- Extract provided -

Major markets are stuck in a deep sleep.

On the face of it, there is enough macroeconomic news around to move currencies and asset markets. News on the potential for a breakthrough in trade talks between the US and China gave Asian equities a kick higher, for example, at the start of last week.

Nonetheless, the three-month rolling range in the euro against the dollar is now at its narrowest ever point at 2.9 per cent, according to Deutsche Bank, even taking into account legacy deutschmark rates going back more than 35 years. It noted that the five-minute late-night shock that hit the yen on the first trading day of this year was “significantly” bigger than the entire range in the euro over the whole of the past three months.

Meanwhile, in the options market, implied volatility — a measure of the expected scale of market shake-ups — is at the bottom end of long-term averages. That is an indication that few expect markets to be roused from their slumber.

Jordan Rochester, currencies analyst at Nomura, said the eerie calm was “not a typical pattern”, considering the pick-up in recession risks across the euro area. But, he said, “it can be explained by the shift from the Fed to neutral” — a reference to the US central bank’s late-January shift away from a preference for steadily rising rates.

- Source material -

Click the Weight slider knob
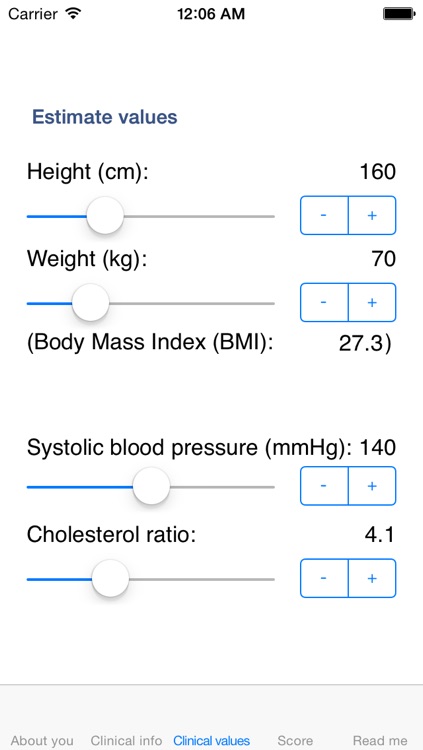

- Exercise directions -
Could you extend the article on calm currency markets past its final sentence? The material that comes after the text stands apart from it.

- Output -
This sleepy spell is enough to warrant concern among banks and trading houses for a slow set of first-quarter earnings; JPMorgan has already warned that trading revenues are likely to drop by a “high teens” percentage compared with the same period last year.

It does bring benefits for market speculators, however.

Low volatility is conducive to carry trades — a popular foreign exchange wheeze that involves selling currencies with the lowest interest rates in favour of higher yielding currencies elsewhere. Dutch bank ING said that in this environment, the Indonesian rupiah, Indian rupee, Mexican peso, Russian rouble and Romanian leu could be in a “sweet spot”, with high yields and a relatively low perception of country risk.